**Task directions:**
In this exercise, each record below is to be written out again exactly.

Stored items from a collection:
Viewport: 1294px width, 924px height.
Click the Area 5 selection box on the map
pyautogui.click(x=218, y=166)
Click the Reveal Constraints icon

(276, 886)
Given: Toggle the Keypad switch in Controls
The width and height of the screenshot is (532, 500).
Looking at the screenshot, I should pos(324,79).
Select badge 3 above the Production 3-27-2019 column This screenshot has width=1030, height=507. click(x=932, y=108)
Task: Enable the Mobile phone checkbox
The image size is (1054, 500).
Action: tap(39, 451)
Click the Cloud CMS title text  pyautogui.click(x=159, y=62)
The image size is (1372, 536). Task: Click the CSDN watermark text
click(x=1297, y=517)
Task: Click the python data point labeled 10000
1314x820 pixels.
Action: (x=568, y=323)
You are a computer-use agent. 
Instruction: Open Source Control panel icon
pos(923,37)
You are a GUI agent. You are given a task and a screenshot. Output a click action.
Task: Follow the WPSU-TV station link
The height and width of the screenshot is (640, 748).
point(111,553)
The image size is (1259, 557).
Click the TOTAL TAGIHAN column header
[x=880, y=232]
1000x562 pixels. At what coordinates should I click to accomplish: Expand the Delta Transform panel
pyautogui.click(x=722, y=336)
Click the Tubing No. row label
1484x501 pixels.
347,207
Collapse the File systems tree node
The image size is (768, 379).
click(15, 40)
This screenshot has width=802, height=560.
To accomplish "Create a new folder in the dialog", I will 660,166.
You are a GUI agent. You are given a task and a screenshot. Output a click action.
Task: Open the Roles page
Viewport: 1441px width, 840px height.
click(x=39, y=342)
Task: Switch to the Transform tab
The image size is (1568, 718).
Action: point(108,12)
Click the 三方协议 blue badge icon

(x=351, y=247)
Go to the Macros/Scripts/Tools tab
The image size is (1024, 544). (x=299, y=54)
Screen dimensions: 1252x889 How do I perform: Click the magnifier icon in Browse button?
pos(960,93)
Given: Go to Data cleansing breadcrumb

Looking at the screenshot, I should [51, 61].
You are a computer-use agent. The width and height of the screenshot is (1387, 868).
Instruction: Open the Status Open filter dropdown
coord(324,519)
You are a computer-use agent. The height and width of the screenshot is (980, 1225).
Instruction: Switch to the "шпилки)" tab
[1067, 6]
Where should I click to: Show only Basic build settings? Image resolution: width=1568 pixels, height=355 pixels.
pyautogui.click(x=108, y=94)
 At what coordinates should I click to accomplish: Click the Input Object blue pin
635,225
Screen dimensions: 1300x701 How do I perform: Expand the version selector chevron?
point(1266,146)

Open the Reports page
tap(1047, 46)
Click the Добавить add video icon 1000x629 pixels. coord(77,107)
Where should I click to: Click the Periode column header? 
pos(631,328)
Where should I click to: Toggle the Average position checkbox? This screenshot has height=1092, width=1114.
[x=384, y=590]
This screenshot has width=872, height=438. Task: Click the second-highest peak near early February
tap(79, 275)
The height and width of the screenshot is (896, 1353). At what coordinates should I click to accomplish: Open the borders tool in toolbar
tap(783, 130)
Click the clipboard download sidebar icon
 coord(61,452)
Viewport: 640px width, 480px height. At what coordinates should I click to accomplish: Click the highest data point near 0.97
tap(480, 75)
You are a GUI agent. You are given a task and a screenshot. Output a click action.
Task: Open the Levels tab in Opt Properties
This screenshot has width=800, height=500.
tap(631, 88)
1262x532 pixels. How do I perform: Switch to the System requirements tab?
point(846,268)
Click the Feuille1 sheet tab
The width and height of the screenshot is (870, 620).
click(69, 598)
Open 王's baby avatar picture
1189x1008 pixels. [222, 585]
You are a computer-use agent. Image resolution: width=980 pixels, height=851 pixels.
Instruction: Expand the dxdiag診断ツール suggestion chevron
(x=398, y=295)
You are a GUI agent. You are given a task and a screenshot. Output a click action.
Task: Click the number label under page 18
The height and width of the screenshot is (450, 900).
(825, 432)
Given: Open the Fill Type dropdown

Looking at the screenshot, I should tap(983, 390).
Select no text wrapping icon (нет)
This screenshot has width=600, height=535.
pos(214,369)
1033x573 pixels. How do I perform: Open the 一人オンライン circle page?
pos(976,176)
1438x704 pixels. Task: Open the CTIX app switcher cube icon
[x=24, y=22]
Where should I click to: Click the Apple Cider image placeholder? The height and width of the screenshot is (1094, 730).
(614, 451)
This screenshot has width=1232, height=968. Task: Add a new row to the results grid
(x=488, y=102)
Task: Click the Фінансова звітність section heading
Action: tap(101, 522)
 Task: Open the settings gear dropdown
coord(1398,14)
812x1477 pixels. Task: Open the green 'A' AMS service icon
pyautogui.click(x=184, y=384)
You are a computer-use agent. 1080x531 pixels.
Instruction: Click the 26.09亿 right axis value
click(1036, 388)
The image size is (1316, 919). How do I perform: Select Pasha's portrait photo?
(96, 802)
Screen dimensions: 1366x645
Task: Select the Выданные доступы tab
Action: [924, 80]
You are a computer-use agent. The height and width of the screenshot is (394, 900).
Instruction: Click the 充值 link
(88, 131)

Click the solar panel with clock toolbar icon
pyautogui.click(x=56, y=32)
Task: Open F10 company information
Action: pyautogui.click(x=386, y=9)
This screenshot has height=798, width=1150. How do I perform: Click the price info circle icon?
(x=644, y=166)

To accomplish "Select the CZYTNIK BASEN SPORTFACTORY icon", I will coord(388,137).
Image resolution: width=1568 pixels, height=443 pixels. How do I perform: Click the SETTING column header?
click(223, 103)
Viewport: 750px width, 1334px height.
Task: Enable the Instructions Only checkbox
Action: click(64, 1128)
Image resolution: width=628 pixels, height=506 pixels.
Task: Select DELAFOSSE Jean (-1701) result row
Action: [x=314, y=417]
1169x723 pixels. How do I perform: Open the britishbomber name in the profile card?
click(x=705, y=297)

**Result of the task:**
Viewport: 1294px width, 924px height.
Click the Area 5 selection box on the map
pyautogui.click(x=218, y=166)
Click the Reveal Constraints icon

(276, 886)
Given: Toggle the Keypad switch in Controls
The width and height of the screenshot is (532, 500).
Looking at the screenshot, I should pos(324,79).
Select badge 3 above the Production 3-27-2019 column This screenshot has width=1030, height=507. click(x=932, y=108)
Task: Enable the Mobile phone checkbox
The image size is (1054, 500).
Action: tap(39, 451)
Click the Cloud CMS title text  pyautogui.click(x=159, y=62)
The image size is (1372, 536). Task: Click the CSDN watermark text
click(x=1297, y=517)
Task: Click the python data point labeled 10000
1314x820 pixels.
Action: (x=568, y=323)
You are a computer-use agent. 
Instruction: Open Source Control panel icon
pos(923,37)
You are a GUI agent. You are given a task and a screenshot. Output a click action.
Task: Follow the WPSU-TV station link
The height and width of the screenshot is (640, 748).
point(111,553)
The image size is (1259, 557).
Click the TOTAL TAGIHAN column header
[x=880, y=232]
1000x562 pixels. At what coordinates should I click to accomplish: Expand the Delta Transform panel
pyautogui.click(x=722, y=336)
Click the Tubing No. row label
1484x501 pixels.
347,207
Collapse the File systems tree node
The image size is (768, 379).
click(15, 40)
This screenshot has width=802, height=560.
To accomplish "Create a new folder in the dialog", I will 660,166.
You are a GUI agent. You are given a task and a screenshot. Output a click action.
Task: Open the Roles page
Viewport: 1441px width, 840px height.
click(x=39, y=342)
Task: Switch to the Transform tab
The image size is (1568, 718).
Action: point(108,12)
Click the 三方协议 blue badge icon

(x=351, y=247)
Go to the Macros/Scripts/Tools tab
The image size is (1024, 544). (x=299, y=54)
Screen dimensions: 1252x889 How do I perform: Click the magnifier icon in Browse button?
pos(960,93)
Given: Go to Data cleansing breadcrumb

Looking at the screenshot, I should [51, 61].
You are a computer-use agent. The width and height of the screenshot is (1387, 868).
Instruction: Open the Status Open filter dropdown
coord(324,519)
You are a computer-use agent. The height and width of the screenshot is (980, 1225).
Instruction: Switch to the "шпилки)" tab
[1067, 6]
Where should I click to: Show only Basic build settings? Image resolution: width=1568 pixels, height=355 pixels.
pyautogui.click(x=108, y=94)
 At what coordinates should I click to accomplish: Click the Input Object blue pin
635,225
Screen dimensions: 1300x701 How do I perform: Expand the version selector chevron?
point(1266,146)

Open the Reports page
tap(1047, 46)
Click the Добавить add video icon 1000x629 pixels. coord(77,107)
Where should I click to: Click the Periode column header? 
pos(631,328)
Where should I click to: Toggle the Average position checkbox? This screenshot has height=1092, width=1114.
[x=384, y=590]
This screenshot has width=872, height=438. Task: Click the second-highest peak near early February
tap(79, 275)
The height and width of the screenshot is (896, 1353). At what coordinates should I click to accomplish: Open the borders tool in toolbar
tap(783, 130)
Click the clipboard download sidebar icon
 coord(61,452)
Viewport: 640px width, 480px height. At what coordinates should I click to accomplish: Click the highest data point near 0.97
tap(480, 75)
You are a GUI agent. You are given a task and a screenshot. Output a click action.
Task: Open the Levels tab in Opt Properties
This screenshot has width=800, height=500.
tap(631, 88)
1262x532 pixels. How do I perform: Switch to the System requirements tab?
point(846,268)
Click the Feuille1 sheet tab
The width and height of the screenshot is (870, 620).
click(69, 598)
Open 王's baby avatar picture
1189x1008 pixels. [222, 585]
You are a computer-use agent. Image resolution: width=980 pixels, height=851 pixels.
Instruction: Expand the dxdiag診断ツール suggestion chevron
(x=398, y=295)
You are a GUI agent. You are given a task and a screenshot. Output a click action.
Task: Click the number label under page 18
The height and width of the screenshot is (450, 900).
(825, 432)
Given: Open the Fill Type dropdown

Looking at the screenshot, I should tap(983, 390).
Select no text wrapping icon (нет)
This screenshot has width=600, height=535.
pos(214,369)
1033x573 pixels. How do I perform: Open the 一人オンライン circle page?
pos(976,176)
1438x704 pixels. Task: Open the CTIX app switcher cube icon
[x=24, y=22]
Where should I click to: Click the Apple Cider image placeholder? The height and width of the screenshot is (1094, 730).
(614, 451)
This screenshot has width=1232, height=968. Task: Add a new row to the results grid
(x=488, y=102)
Task: Click the Фінансова звітність section heading
Action: tap(101, 522)
 Task: Open the settings gear dropdown
coord(1398,14)
812x1477 pixels. Task: Open the green 'A' AMS service icon
pyautogui.click(x=184, y=384)
You are a computer-use agent. 1080x531 pixels.
Instruction: Click the 26.09亿 right axis value
click(1036, 388)
The image size is (1316, 919). How do I perform: Select Pasha's portrait photo?
(96, 802)
Screen dimensions: 1366x645
Task: Select the Выданные доступы tab
Action: [924, 80]
You are a computer-use agent. The height and width of the screenshot is (394, 900).
Instruction: Click the 充值 link
(88, 131)

Click the solar panel with clock toolbar icon
pyautogui.click(x=56, y=32)
Task: Open F10 company information
Action: pyautogui.click(x=386, y=9)
This screenshot has height=798, width=1150. How do I perform: Click the price info circle icon?
(x=644, y=166)

To accomplish "Select the CZYTNIK BASEN SPORTFACTORY icon", I will coord(388,137).
Image resolution: width=1568 pixels, height=443 pixels. How do I perform: Click the SETTING column header?
click(223, 103)
Viewport: 750px width, 1334px height.
Task: Enable the Instructions Only checkbox
Action: click(64, 1128)
Image resolution: width=628 pixels, height=506 pixels.
Task: Select DELAFOSSE Jean (-1701) result row
Action: [x=314, y=417]
1169x723 pixels. How do I perform: Open the britishbomber name in the profile card?
click(x=705, y=297)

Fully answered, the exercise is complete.